Frequency-Boost Jitter Reduction for Voltage-Controlled Ring Oscillators

Abstract : Ring oscillators (ROs) are popular due to their small area, modest power, wide tuning range, and ease of scaling with process technology. However, their use in many applications is limited due to poor phase noise and jitter performance. Thermal noise and flicker noise contribute jitter that decreases inversely with oscillation frequency. This paper describes a frequencyboost technique to reduce jitter in ROs. We boost the internal oscillation frequency and introduce a frequency divider following the oscillator to maintain the desired output frequency. This approach offers reduced jitter as well as the opportunity to trade off output jitter with power for dynamic performance management. The oscillator has 32 operating modes, corresponding to different values for the ring size and frequency division. In a 0.5-µm CMOS process, the highest oscillation frequency achieved is 25 MHz with a root-mean-square period jitter of 54 ps and a power consumption of 817 µW at 5 V supply. A jitter model for current-starved oscillators was derived and verified by measurement; a direct relationship between oscillation frequency and jitter was derived and measured. Compared with other oscillators, this design achieves the highest performance in terms of jitter per unit interval and figure-of-merit. The performance is expected to improve in more advanced technologies.
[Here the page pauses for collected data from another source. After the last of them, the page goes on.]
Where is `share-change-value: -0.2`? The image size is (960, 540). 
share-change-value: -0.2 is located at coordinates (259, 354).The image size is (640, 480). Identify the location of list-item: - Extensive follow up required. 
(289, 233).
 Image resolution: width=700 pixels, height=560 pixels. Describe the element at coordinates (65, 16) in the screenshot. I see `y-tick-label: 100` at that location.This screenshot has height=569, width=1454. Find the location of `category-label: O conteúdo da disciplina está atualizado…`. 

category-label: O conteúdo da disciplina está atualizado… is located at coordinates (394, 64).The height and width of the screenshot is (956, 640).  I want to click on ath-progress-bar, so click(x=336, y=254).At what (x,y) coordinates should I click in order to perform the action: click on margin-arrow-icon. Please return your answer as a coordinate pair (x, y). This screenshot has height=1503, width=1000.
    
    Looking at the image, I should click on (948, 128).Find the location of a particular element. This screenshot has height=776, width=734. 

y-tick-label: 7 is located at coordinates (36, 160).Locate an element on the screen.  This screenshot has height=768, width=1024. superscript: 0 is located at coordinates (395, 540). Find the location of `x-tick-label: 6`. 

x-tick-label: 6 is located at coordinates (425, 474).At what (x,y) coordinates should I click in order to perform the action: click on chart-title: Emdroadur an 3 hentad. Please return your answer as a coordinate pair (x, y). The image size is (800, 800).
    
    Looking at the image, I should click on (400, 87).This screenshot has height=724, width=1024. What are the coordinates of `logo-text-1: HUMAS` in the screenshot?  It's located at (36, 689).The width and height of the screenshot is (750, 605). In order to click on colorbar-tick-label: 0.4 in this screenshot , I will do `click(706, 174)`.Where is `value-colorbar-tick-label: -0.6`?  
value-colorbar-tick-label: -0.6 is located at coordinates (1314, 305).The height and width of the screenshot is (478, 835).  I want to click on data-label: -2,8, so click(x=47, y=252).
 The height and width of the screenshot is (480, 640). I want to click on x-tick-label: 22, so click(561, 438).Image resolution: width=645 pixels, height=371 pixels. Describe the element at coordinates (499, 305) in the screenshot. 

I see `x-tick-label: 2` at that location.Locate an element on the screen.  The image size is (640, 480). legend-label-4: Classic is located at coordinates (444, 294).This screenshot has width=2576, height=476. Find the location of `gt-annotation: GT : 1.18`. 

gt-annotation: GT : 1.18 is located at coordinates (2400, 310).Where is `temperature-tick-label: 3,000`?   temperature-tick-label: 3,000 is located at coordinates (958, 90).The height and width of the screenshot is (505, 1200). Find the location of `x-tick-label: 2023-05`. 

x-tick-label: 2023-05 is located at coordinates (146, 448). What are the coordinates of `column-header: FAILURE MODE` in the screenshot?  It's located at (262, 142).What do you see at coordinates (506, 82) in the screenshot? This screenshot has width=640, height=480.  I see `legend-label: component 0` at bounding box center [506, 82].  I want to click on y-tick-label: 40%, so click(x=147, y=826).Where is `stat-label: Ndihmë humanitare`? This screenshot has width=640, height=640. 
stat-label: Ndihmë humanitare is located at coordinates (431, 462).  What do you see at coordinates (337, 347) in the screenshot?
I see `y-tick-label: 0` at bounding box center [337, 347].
The results are summarized to offer design guidance based on the frequency boost technique.
 EXISTING SYSTEM :
 ? That exists regarding the optimum , since there is not a strong dependence on the number of stages for single-ended CMOS ring oscillators. ? The noise-to-phase transfer function of oscillators is still linear, despite the existence of the nonlinearities necessary for amplitude stabilization. ? Linear relationships may exist between certain variable pairs at the same time nonlinear ones exist between others. ? It has long been known that the best phase noise occurs for a certain narrow range of tapping ratios, but before the LTV theory, no theoretical basis existed to explain a particular optimum.
 DISADVANTAGE :
 ? It is worth mentioning that designing VCOs is a challenge; besides, one can find guidelines to deal with modern design issues, such as ultra-low-power requirements. ? In this manner, the first task is identifying the design issues to increase the frequency response of the CML block. ? In integrated circuit design, ?p is directly proportional to the gain-bandwidth-product (GBW), and considering the trade-off between GBW and the open-loop gain AOL, the most important issue is enhancing GBW. ? The common-mode sensitivity problem in a single-ended ring oscillator can be mitigated to some extent by using two identical ring oscillators laid out close to each other that oscillate out of phase because of small coupling inverters.
 PROPOSED SYSTEM :
 • The proposed VCO uses four stages and a higher load capacitance compared to the one in, and it provides the higher frequency tuning range while maintaining an acceptable control-voltage range, power dissipation and supply sensitivity. • The proposed VCRO has been tested both as a PLL building block and as a time interpolator for the pixel-level TDC. • All the proposed models are meant to obtain the first order approximation in an iterative simulator-assisted design procedure. • This feature renders the proposed architecture very well suited for high frame rate d-ToF imagers.
 ADVANTAGE :
 ? A dual control VCO and a fourth-order PLL were used to stabilize VCO gain over process variations and frequency shifts, which in turn maintained the PLL bandwidth to improve jitter performance. ? However, ROs are generally considered to have poor phase noise and jitter performance that adversely affect the system performance. ? There are other techniques that do not require a PLL, but can potentially be incorporated into a PLL to further improve jitter performance. ? An oscillator followed by an FD is widely used but rarely are they designed as one unit and their overall performance reported. ? When power is also an important design consideration, the FOM is a more relevant performance metric.